Solved – Confidence intervals for group means (R)

confidence intervalmeanr

Here are some sample data in R:

set.seed(42)
df <- data.frame(g = factor(rep(1:2, each= 50)), y = rnorm(100)+rep(0:1, each=50))

One can easily get group means using e.g. with(df, tapply(y,g,mean)) but there is no such easy way to get the confidence intervals for group means. This is why I tried:

lm(y ~ g-1, df)
# correct group means:
# -0.03567   1.10070 
confint(lm(y~g-1, df))
# too narrow CI's
#         2.5 %    97.5 %
# g1 -0.3287751 0.2574315
# g2  0.8075981 1.3938047

That is, one can estimate the group means using a linear model with dummy group indicators, omitting the overall intercept. But the confidence intervals of these regression parameters are narrower than the confidence intervals of group means. The latter could be found group by group with the same function:

confint(lm(y~1, data=df, subset=g==1))
#                  2.5 %    97.5 %
# (Intercept) -0.3629177 0.2915742

Or a manual check using textbook formulae:

ci.mean <- function(x, alfa=0.05){
   n <- length(x)
   a<-qt(1-alfa/2, n-1)
   m<-mean(x);          s<-sd(x)
   se<-s/sqrt(n)
   res <- c(m, m-a*se,m+a*se)
   setNames(res, c("mean", paste(100*alfa/2, "%"), paste(100*(1-alfa/2), "%")))
}
ci.mean(with(df, y[g==1])
#        mean       2.5 %      97.5 % 
# -0.03567178 -0.36291775  0.29157418 

There is probably an easy answer to the question of why the CIs of seemingly the same parameters are different. (The answer, obviously, has to start with difference in standard errors.) But I would be interested in the interpretation: why is that I can trust the group means found with lm(y~g-1) but I can't trust the confidence intervals around those "means" found with confint(lm(y~g-1))? And another naive question, why is the standard error for a group mean smaller if another group is present? That is:

coef(summary(lm(y~g-1, df)))[1,2]
# [1] 0.1476987
coef(summary(lm(y~1, df, subset=g==1)))[1,2]
# [1] 0.1628433

Again, I am more interested in the substantial interpretation than the formula showing why this is so. (I suppose after some sleep I could figure out the formula but would still be in trouble with interpretation).

Thanks in advance!

Best Answer

The answer to your "naive question" contains the solution to your problem.
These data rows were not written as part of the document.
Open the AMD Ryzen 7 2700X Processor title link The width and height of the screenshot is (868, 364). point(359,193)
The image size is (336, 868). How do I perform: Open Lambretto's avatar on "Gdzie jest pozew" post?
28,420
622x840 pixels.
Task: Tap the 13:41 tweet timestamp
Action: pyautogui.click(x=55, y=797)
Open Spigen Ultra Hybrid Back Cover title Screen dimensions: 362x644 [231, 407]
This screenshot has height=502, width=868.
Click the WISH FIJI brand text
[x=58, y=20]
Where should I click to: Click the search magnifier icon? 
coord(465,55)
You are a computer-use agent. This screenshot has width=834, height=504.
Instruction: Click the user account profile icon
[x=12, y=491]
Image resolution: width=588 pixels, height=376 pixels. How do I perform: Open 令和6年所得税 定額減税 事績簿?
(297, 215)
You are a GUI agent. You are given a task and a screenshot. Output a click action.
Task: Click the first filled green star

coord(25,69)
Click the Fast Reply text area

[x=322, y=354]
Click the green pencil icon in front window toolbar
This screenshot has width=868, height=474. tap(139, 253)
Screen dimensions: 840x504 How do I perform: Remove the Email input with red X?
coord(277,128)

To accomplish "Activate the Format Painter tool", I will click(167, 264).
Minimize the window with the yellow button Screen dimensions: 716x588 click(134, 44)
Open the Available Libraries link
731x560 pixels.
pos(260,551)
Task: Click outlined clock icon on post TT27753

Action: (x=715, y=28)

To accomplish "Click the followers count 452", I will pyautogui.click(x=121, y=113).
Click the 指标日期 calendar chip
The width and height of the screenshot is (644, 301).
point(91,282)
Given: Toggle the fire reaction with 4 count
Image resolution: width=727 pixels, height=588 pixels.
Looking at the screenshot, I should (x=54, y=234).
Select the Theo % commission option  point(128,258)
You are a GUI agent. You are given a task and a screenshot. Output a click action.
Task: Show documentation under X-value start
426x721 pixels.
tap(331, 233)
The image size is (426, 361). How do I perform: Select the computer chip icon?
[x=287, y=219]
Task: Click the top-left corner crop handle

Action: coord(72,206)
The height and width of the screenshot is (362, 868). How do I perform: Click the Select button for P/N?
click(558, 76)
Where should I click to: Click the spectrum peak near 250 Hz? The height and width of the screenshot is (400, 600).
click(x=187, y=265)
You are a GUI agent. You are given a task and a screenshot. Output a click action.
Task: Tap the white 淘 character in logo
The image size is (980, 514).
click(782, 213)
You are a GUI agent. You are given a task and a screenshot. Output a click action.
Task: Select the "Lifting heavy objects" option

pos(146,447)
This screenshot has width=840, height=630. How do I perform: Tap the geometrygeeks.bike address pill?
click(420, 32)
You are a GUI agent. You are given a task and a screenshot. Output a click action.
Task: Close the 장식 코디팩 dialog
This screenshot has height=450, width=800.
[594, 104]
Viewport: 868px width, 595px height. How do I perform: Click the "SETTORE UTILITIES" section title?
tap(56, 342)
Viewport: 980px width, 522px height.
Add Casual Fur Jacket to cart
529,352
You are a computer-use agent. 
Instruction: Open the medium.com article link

In the linear model on all the data, the residual variance is estimated from all 100 data points, based on the difference of each value from its associated group mean. Thus you will note that the difference between the top and bottom CI is the same for both groups (0.5862 for your data set).

In the subset analysis, only the data points in the selected group are used, so one would expect a different CI range than in the pooled analysis. In this case the CI range is larger, 0.6545.

If you had analyzed the group 2 subset separately instead, its individual CI would have been less than its CI in the pooled analysis:

confint(lm(y~1, data=df, subset=g==2))
                 2.5 %   97.5 %
 (Intercept) 0.8378242 1.363579

The CI range here is only 0.5258.

One group analyzed individually has a narrower CI band than in pooled analysis, one has a wider band when analyzed individually. The pooling of variance estimates in the combined linear model explains your results.